Programmers might need to ‘read’ code in programming languages, but it’s not the language-processing part of the brain where blood flow increases during the activity.
Instead, a group of MIT neuroscientists, found that when reading code, blood flow increased in the multiple demand (MD) network part of the brain, which is typically tapped for maths, logic, and problem-solving tasks like crossword puzzles.
But the group’s findings are ambiguous since the areas of the MD network that were activated by reading code weren’t the parts called on for maths, leaving an open question as to whether programming should be taught as a maths-based skill or a language-based skill.

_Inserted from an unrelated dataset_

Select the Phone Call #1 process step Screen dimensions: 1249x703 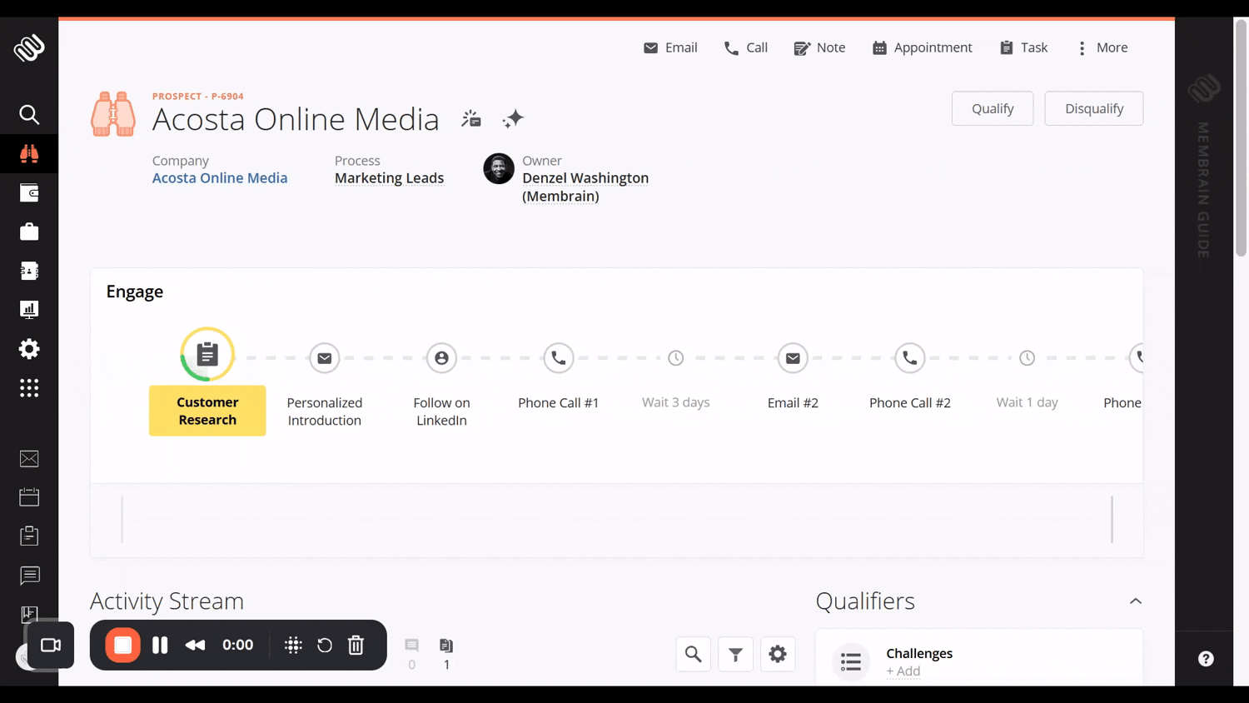[558, 358]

SEE: Hiring Kit: Python developer (TechRepublic Premium)
The study involved subjects reading a snippet of the text-based programming language, Python (experiment 1); and a combination of blocks in the the graphical programming language, ScratchJr (experiment 2). Below these snippets of code were the expression of each of the code snippets in a normal sentence.
The researchers then used a functional magnetic resonance imaging (fMRI) system to see which regions of the brain were activated during code comprehension: the MD system or the language system.
“We found that the MD system exhibited strong bilateral responses to code in both experiments, whereas the language system responded strongly to sentence problems, but weakly or not at all to code problems,” the MIT neuroscientists wrote in a paper published this week in the science journal eLife.
“Thus, the MD system supports the use of novel cognitive tools even when the input is structurally similar to natural language.”
The researchers picked two separate groups of just over 20 participants each. All of them knew Python or ScratchJr.
All participants were recruited from MIT, Tufts University, and the area around the universities, which are both in Massachusetts.
SEE: Programming languages: Microsoft TypeScript leaps ahead of C#, PHP and C++ on GitHub
The researchers note that reading code activates the MD network but seems to use different parts of it than maths or logic problems activate. They suggest this means that understanding code doesn’t precisely replicate the demands of maths, either.
“Understanding computer code seems to be its own thing. It’s not the same as language, and it’s not the same as math and logic,” says Anna Ivanova, an MIT graduate student and the lead author of the study.
The researchers did not find any regions of the brain that are exclusively devoted to programming. However, they note that specialized brain activity might develop in the brains of experienced coders.